先月にはゲームメーカー「Zenimax」を75億ドルで買収したほか、直近ではDiscordとの交渉も噂された。近頃のMicrosoftは大きな動きが目立つ。
Microsoftにとっては2016年のLinkedIn(270億ドル)以来、史上二番目に大きな買収になる。領域特化型のクラウドソリューションを強化する戦略で、ニュアンスは文字通りうってつけの存在だ。
Hey, Siri。あなたの声の主は?
ニュアンスは1992年に「Visioneer」の名前で創業。1999年には「ScanSoft」へと社名を変え、2005年には「Nuance Communications」となった。
当初は画像ソリューションに特化していたが、2001年には買収を機に音声マーケットに参入。2010年代に入ってから成長が鈍化したが、音声認識では随一の地位を誇る。
その技術はApple『Siri』の土台にもなった。デフォルトの音声は声優スーザン・ベネット氏のものだが、これを録音したのが2005年、まだ社名が「ScanSoft」だった頃だ。
現在、ニュアンス社の主力はヘルスケア産業向けだ。電子カルテに音声入力できるソリューションを提供し、50万人超の医師が利用する。2020年のヘルスケア売上高は9.15億ドルで、全体の61.9%を占める。
================================
**課題の内容**
ニュアンス社についての本文から、「Microsoftにとっては」で始まり「ications」となった。」で終わるところまでを、一字も変えずに書き写してください。 記録は、この本文とは別の資料です。

**保存した記録**
================================
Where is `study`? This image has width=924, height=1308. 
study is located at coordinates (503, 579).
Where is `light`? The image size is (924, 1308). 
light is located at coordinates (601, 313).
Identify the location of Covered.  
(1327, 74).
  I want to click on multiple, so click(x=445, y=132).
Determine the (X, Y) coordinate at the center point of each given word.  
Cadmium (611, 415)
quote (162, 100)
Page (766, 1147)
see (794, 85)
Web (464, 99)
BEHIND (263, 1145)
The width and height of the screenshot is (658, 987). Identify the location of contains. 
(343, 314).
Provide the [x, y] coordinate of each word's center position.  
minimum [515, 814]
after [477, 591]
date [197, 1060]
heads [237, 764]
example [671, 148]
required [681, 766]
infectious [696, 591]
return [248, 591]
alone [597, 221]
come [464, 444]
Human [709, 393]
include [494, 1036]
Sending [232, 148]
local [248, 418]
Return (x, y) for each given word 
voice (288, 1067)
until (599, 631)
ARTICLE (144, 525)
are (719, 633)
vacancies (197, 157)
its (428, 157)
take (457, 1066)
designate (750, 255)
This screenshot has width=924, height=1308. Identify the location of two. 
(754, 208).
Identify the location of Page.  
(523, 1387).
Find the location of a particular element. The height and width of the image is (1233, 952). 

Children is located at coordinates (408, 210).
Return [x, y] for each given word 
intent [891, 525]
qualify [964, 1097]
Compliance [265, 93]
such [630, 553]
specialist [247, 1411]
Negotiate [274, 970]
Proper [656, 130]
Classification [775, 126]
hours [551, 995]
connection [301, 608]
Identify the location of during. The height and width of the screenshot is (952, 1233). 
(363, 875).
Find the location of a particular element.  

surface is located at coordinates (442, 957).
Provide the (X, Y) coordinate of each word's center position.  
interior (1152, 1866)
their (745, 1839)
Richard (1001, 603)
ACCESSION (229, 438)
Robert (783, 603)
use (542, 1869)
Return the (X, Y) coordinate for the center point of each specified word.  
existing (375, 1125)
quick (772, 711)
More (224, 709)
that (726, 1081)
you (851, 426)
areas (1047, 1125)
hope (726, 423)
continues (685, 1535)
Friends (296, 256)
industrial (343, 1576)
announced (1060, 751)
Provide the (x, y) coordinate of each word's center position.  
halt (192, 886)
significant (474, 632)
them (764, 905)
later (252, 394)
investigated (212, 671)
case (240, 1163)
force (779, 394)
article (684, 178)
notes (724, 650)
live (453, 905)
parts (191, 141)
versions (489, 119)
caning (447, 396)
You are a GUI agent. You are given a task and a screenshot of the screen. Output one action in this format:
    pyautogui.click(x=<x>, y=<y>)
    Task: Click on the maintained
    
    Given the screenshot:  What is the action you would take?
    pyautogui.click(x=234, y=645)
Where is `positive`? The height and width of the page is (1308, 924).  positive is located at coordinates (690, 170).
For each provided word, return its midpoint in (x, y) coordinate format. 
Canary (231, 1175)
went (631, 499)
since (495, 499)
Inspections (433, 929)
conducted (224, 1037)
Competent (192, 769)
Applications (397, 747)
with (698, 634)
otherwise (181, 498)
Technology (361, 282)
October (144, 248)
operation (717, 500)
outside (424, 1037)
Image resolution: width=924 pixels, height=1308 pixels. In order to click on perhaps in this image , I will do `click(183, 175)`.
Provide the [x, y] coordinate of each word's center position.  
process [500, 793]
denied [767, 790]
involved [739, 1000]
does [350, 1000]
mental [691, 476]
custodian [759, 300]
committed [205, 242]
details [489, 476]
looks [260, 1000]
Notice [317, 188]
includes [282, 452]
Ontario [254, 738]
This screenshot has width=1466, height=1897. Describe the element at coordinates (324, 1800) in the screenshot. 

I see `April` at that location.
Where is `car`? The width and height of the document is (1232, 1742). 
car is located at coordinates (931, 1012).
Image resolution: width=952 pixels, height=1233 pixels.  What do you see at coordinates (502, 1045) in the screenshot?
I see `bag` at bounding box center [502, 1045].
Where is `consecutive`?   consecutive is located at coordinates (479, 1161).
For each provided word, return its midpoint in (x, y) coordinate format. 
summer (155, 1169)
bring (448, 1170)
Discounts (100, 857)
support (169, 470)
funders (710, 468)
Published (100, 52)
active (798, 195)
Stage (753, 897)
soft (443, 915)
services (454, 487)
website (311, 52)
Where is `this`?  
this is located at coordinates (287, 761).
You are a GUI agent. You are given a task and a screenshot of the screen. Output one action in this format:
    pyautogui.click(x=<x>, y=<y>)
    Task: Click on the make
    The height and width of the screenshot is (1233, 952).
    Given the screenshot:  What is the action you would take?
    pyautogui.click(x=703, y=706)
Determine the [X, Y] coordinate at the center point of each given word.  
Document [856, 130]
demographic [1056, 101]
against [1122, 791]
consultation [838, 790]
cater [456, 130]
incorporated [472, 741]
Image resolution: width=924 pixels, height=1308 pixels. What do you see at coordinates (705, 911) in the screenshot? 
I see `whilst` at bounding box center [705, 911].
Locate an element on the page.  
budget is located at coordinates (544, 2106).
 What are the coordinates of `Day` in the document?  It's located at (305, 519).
================================
**課題の答え**
Microsoftにとっては2016年のLinkedIn(270億ドル)以来、史上二番目に大きな買収になる。領域特化型のクラウドソリューションを強化する戦略で、ニュアンスは文字通りうってつけの存在だ。
Hey, Siri。あなたの声の主は?
ニュアンスは1992年に「Visioneer」の名前で創業。1999年には「ScanSoft」へと社名を変え、2005年には「Nuance Communications」となった。